#### Stored data

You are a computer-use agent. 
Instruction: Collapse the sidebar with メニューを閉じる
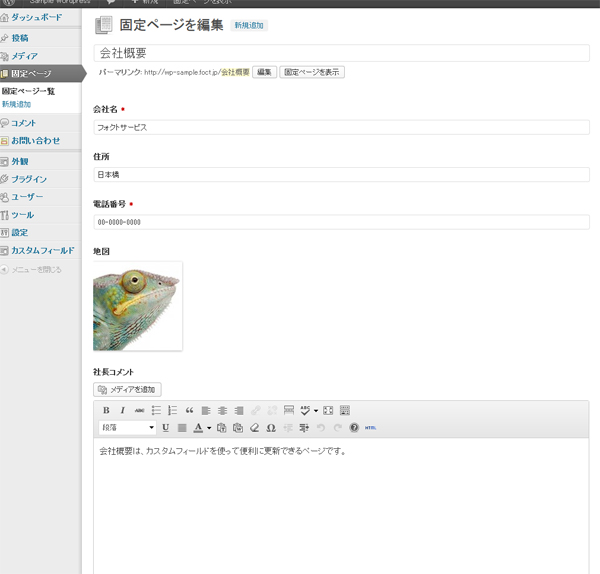pyautogui.click(x=35, y=269)
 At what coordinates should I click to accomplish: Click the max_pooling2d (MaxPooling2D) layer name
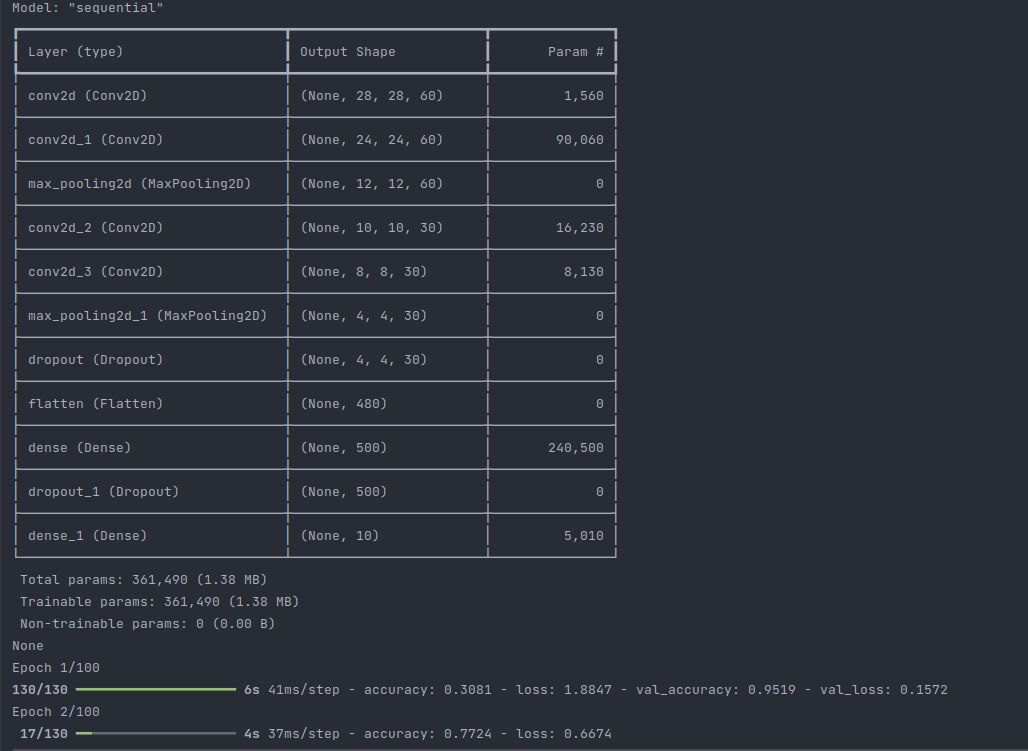point(140,184)
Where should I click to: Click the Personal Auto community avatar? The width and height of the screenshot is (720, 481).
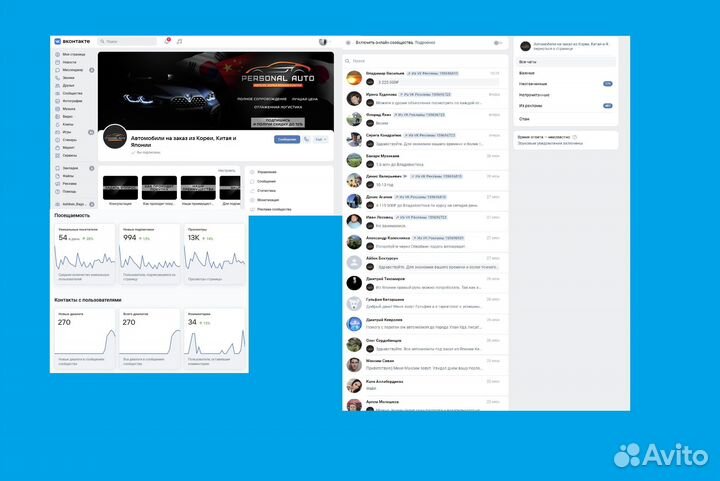(x=115, y=138)
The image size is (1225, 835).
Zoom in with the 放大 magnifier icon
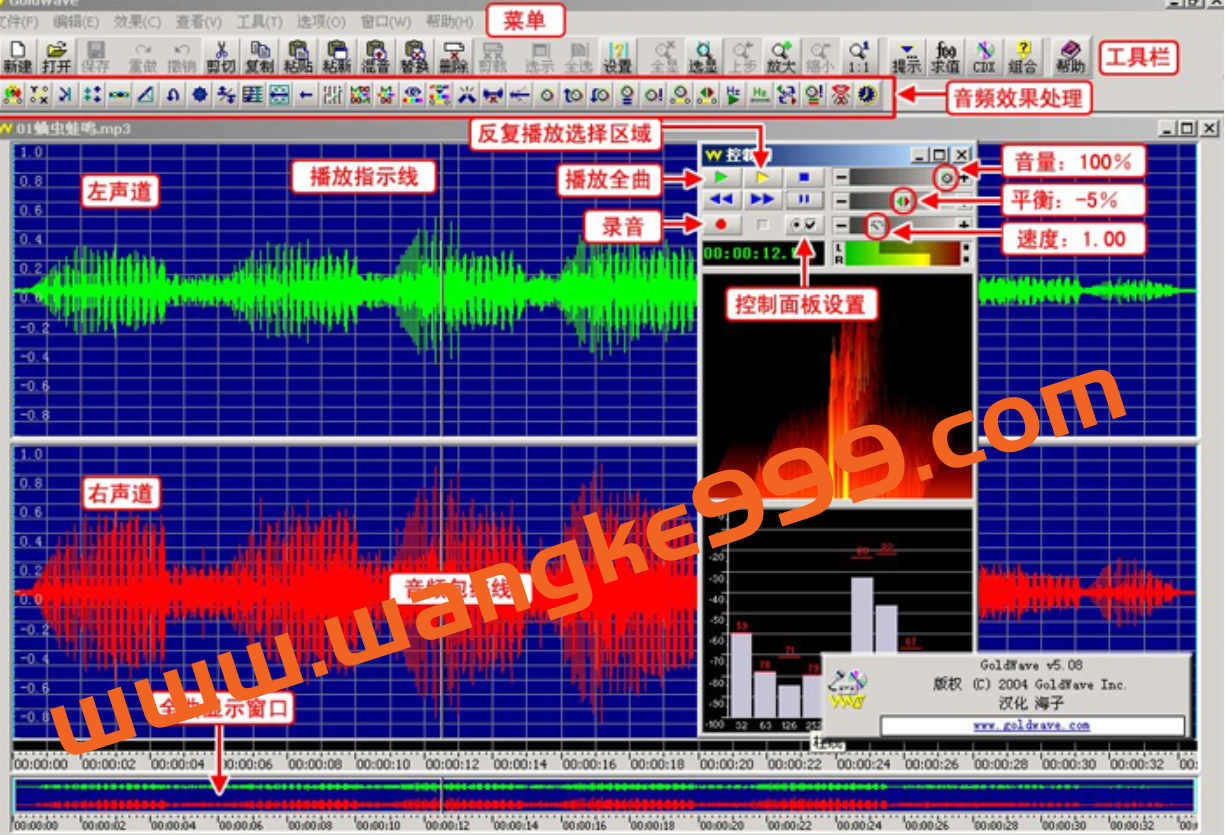(x=781, y=55)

########

### How to complete this task
Every line above has to be output exactly; the pictures must be dropped.

### Output for this exercise
You are a computer-use agent. 
Instruction: Collapse the sidebar with メニューを閉じる
pyautogui.click(x=35, y=269)
 At what coordinates should I click to accomplish: Click the max_pooling2d (MaxPooling2D) layer name
point(140,184)
Where should I click to: Click the Personal Auto community avatar? The width and height of the screenshot is (720, 481).
(x=115, y=138)
The image size is (1225, 835).
Zoom in with the 放大 magnifier icon
(x=781, y=55)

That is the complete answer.